Ok here goes my setup:
Object Model:
* Category object is at the root
* Product is linked to a Category (many-to-1)
* ShoppingItem is linked to a Product (many-to-1)
Application setup:
My application has a TabBarController at the root and a tableviewcontroller at the root of each of the tabs.
The first tableviewcontroller shows all ShoppingItems
It uses a NSFetchedResultsController to retrieve the data
The sortdescriptor for this controller is set as "Product.Category.Name"
The sectionNameKeyPath is set as "Product.Category.Name"
There's no predicate set
Cache name is set for this NSFRC
This helps me group the shopping items based on its product categories into sections.
The second tableviewcontroller shows all Products
It uses a NSFRC as well to retrieve the data
Sortdescriptor -- "Category.Name"
SectionNameKeyPath -- "Category.Name"
The predicate set is "Active == 1" - to load only active products
Cache name is set for this NSFRC as well
This helps me group the products based on its categories into sections.
Scenario:
When I change the category associated with a product through a third screen, the tableview which displays products refreshes itself appropriately, by reslotting the product into a different (and correct) section
But the same isn't happening on the tableview which displays the shopping items
It is not an issue with the predicates I guess, as the problem is not about missing items, it is more about the items slotted in the wrong section.
Both the tableviewcontrollers are setup the same way to be notified by the NSFRCDelegate when changes to section and row info happen.
Any clues as to what's happening here?

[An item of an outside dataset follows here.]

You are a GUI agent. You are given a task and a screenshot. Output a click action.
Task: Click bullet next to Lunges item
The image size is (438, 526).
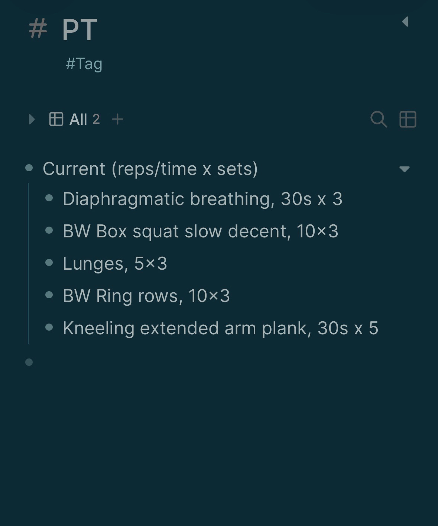click(x=49, y=263)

Is this behaviour correct?
P.S. : Am # work and not able to post code snippets. Can go home and do it, if that would help.
Caching could cause a temporary problem but if you make changes to the context, the cache should be refreshed automatically. You can test for this problem by deleting the FRC cache in the view controller's viewWillAppear method. That way when you come back to the view it starts with a fresh cache every time.
I think it more likely that you have two different managed object context. You have one context for the Product table and another shared by the Change-view and ShoppingItems table.
If the ShoppingItems table and the change-view share a context, then any alterations done in the change-view will appear automatically in the ShoppingItems table but the alterations will not appear in Shopping Items table unless you merge the context's changes.
If pretty much has to be separate context because the ShoppingItems can only get its category name by walking the relationship across the Product. If ShoppingItems shows the correct category but Product that must mean that each table is accessing different versions of each Product object.
Strange problem, to say the least. Could it be that NSFetchedResultsController doesn't get notified of changes to section when using a section name key path of more than 2 levels ?
You could try the following workaround to check this point :
Add a readonly property named "categoryName" to your ShoppingItem class, with following implementation :
- (NSString *)categoryName {
return self.Product.Category.Name;
}
Then, add the following method to your ShoppingItem implementation :
+ (NSSet *)keyPathsForValuesAffectingCategoryName {
return [NSSet setWithObjects:#"Product.Category.Name", nil];
}
This will ensure that each time the name of the category changes, the KVO system will also trigger a change notification for categoryName, thus hopefully getting the NSFRC notified of the change. Of course, use categoryName as the sectionNameKeyPath of your NSFRC.
Let me know if this works.
try using different cache names for different configuration (i.e, different sort or predicate) - it should be able to return correct data. It worked from me.